**PROBLEM DETAILS**:
The copy must hold exactly the lines from the one with "The image size is (997, 997)." through the end of the listing below, and nothing else, with no pictures.

**INPUT**:
- - - -
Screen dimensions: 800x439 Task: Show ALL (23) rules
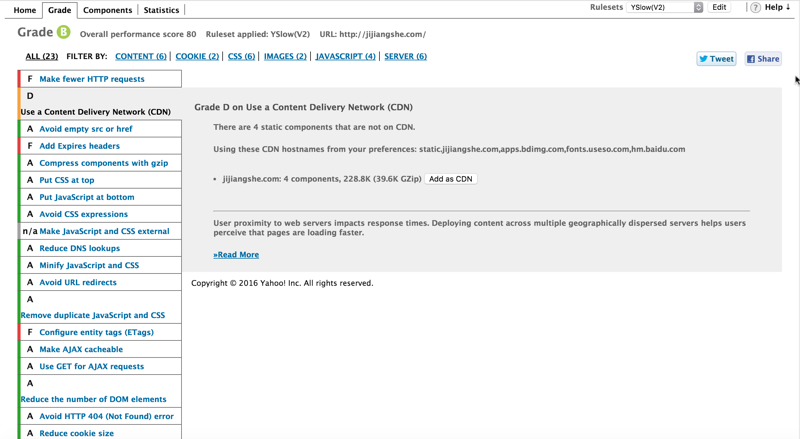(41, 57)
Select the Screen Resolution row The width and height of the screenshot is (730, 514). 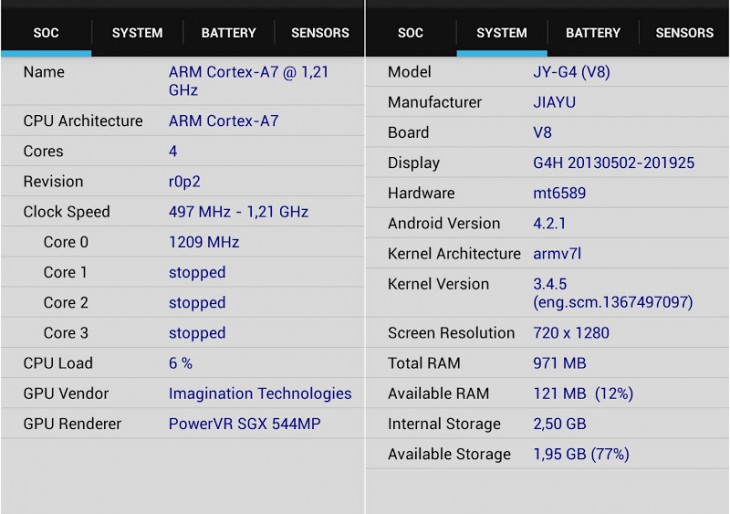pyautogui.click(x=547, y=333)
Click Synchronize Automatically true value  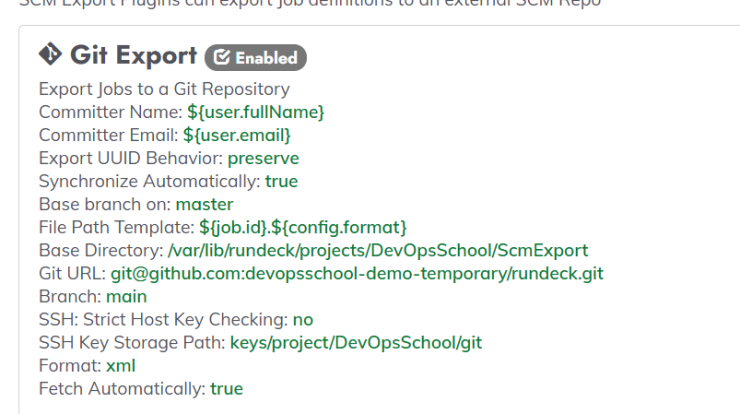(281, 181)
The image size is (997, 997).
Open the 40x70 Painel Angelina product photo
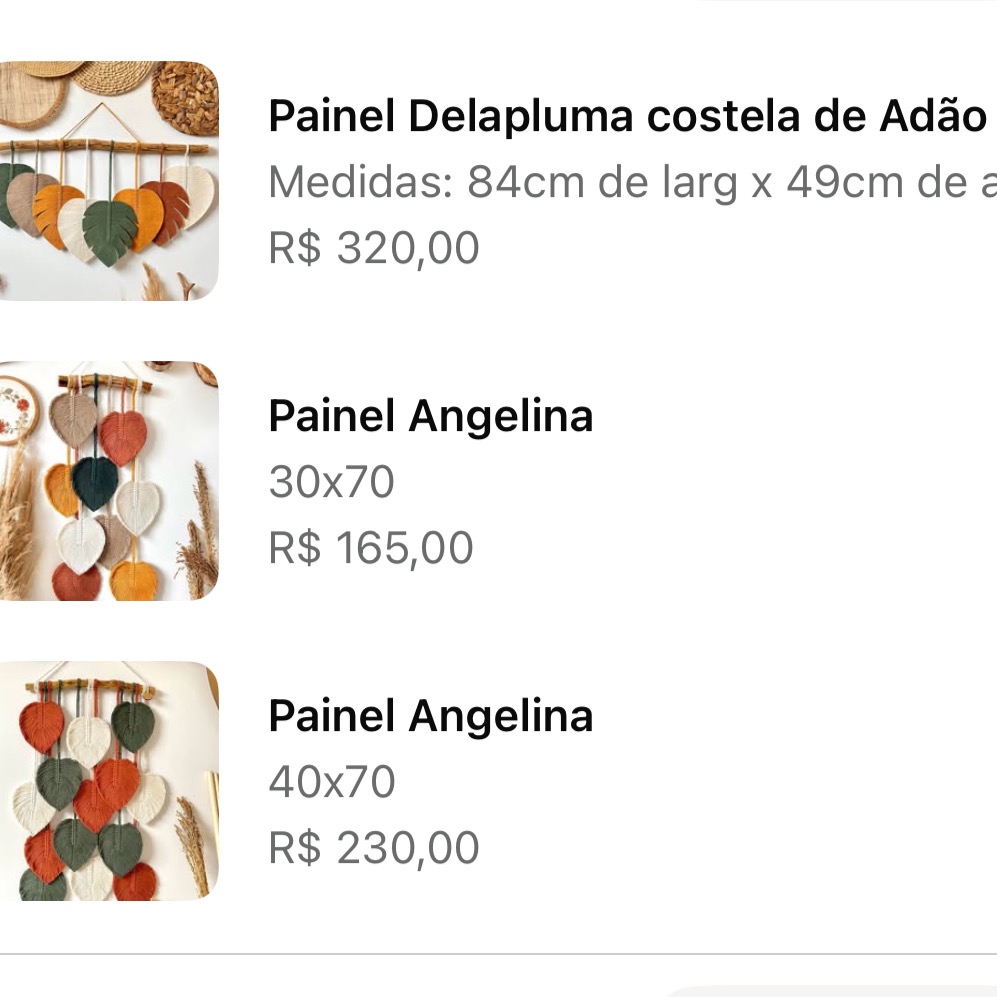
- - - -
**WRITTEN ANSWER**:
The image size is (997, 997).
Open the 40x70 Painel Angelina product photo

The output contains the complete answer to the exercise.